Text shown:
** BEGIN **
Minister Dion George (Dr): Opening remarks at the G20 Environment and Climate Sustainability Ministerial Meeting, Cape Town International Convention Centre
Excellencies
Distinguished ministers
The Honourable Premier of the Western Cape,
The Honourable MEC for Local Government, Environmental Affairs and Development Planning of the Western Cape
Delegates from G20 Member Countries and Invited Guest Countries
Representatives of international organisations, and partners
It is an honour to welcome you to this Ministerial meeting under South Africa's Presidency of the G20. We gather here in Cape Town, a city that mirrors the essence of sustainability itself, where ocean meets mountain, and where innovation, culture, and nature coexist. I extend appreciation to all delegations who have travelled to the southern tip of Africa and to our hosts and partners for their collaboration. Your presence underscores the importance of our collective effort and enriches the discussions that will unfold today.
We meet at a defining moment in the global effort to address the triple planetary crisis of climate change, biodiversity loss, and pollution. These interlinked pressures threaten not only ecosystems but also livelihoods, stability, and human well-being. The urgency for decisive and united action has never been greater. It demands that we strengthen multilateral cooperation, scale up innovation, and move from commitment to implementation.
Over the years, environmental and climate issues have shifted from the periphery to the centre of the G20 agenda. Our Leaders have consistently reaffirmed their commitment to the Paris Agreement and the 2030 Agenda for Sustainable Development, recognising that limiting global warming to 1.5 degrees remains the defining task of our generation.
The Rio Leaders' Declaration of 2024 renewed this ambition, advancing commitments to net-zero, to forest and ocean protection, and to a more circular and inclusive global economy. The New Delhi Declaration of 2023 called attention to the scale of investment required, noting that at least four trillion dollars per year will be necessary by 2030 to enable the global clean-energy transition.
Building on the progress of Brazil's and India's G20 Presidencies, South Africa has sought to deepen cooperation through practical, evidence-based approaches that strengthen biodiversity conservation, accelerate just transitions, and enhance climate resilience.
South Africa assumed the G20 Presidency at a time when the world stands at a crossroads between crisis and opportunity. We are living in a decade defined by transformation, where the convergence of technology, trade, and transition is reshaping economies and expectations. Under our Presidency, we have sought to ensure that environmental ambition is not pursued in isolation from human need. The theme of Solidarity, Equality and Sustainability calls for a compact between nations that balances responsibility with capacity, ensuring that the pathways to a low-carbon and nature-positive world remain open to all, not only to those with resources.
The global environmental and economic landscape continues to evolve at extraordinary pace. The International Monetary Fund projects global growth at around three percent in 2025, with divergent trends between regions and tightening fiscal space across developing economies. At the same time, analyses warn that unchecked climate impacts could reduce global GDP by several percentage points by mid-century. These figures tell a clear story: climate action is not a cost, but an investment in resilience, innovation, and shared prosperity. To unlock that investment, we must create credible pathways for financing the transition, especially in developing economies facing multiple social and economic pressures. The financing gap for sustainable development has widened from two and a half to four trillion dollars. This gap cannot be closed through public resources alone. It requires private capital, blended-finance instruments, and partnerships that de-risk sustainable investment and accelerate innovation across the developing world.
** END **
Supplied material:
** BEGIN **
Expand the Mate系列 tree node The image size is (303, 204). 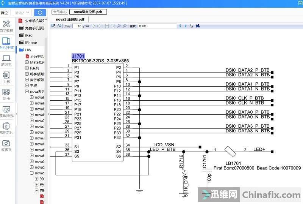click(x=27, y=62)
** END **
** BEGIN **
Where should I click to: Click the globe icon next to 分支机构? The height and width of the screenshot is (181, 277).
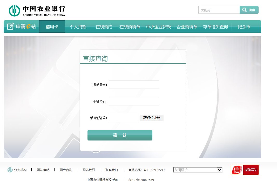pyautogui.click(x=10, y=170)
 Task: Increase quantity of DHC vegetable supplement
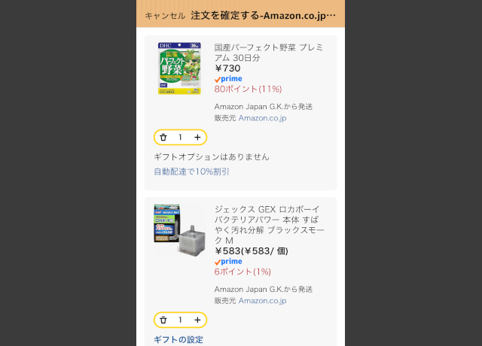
** END **
Stated task A: In two sentences, what do the opening remarks at the G20 environment meeting say?
Stated task B: Extend the opening remarks at the G20 environment meeting, picking up after the sentence about de-risking sustainable investment across the developing world.
The records aren't needed for any of this.

Written response A: Opening the G20 Environment and Climate Sustainability Ministerial Meeting in Cape Town under South Africa's Presidency, the minister says the triple planetary crisis of climate change, biodiversity loss, and pollution demands stronger multilateral cooperation and a move from commitment to implementation, building on the progress of Brazil's and India's Presidencies. Under the theme of Solidarity, Equality and Sustainability, South Africa wants pathways to a low-carbon, nature-positive world open to all, and the minister argues that closing a sustainable-development financing gap of four trillion dollars requires private capital, blended-finance instruments, and partnerships beyond public resources.

Written response B:
Our Presidency theme, Solidarity, Equality and Sustainability, reflects South Africa's conviction that climate action and economic development are not opposing forces but complementary imperatives. It speaks to the belief that no sustainable future can exist without fairness, inclusivity and opportunity.
South Africa's history gives unique meaning to this work. Ours is a nation that knows the power of cooperation over isolation, of dialogue over division, of persistence over despair. That same spirit underpins our approach to global environmental diplomacy. We believe that multilateralism is strongest when it is inclusive and when every region and community has a seat at the table. In steering the G20's environmental agenda, we have therefore sought to serve as a bridge between developed and developing economies, between north and south, between the needs of people and the imperatives of the planet. Our task is not only to safeguard the environment, but to unlock its potential as a driver of equitable growth and innovation.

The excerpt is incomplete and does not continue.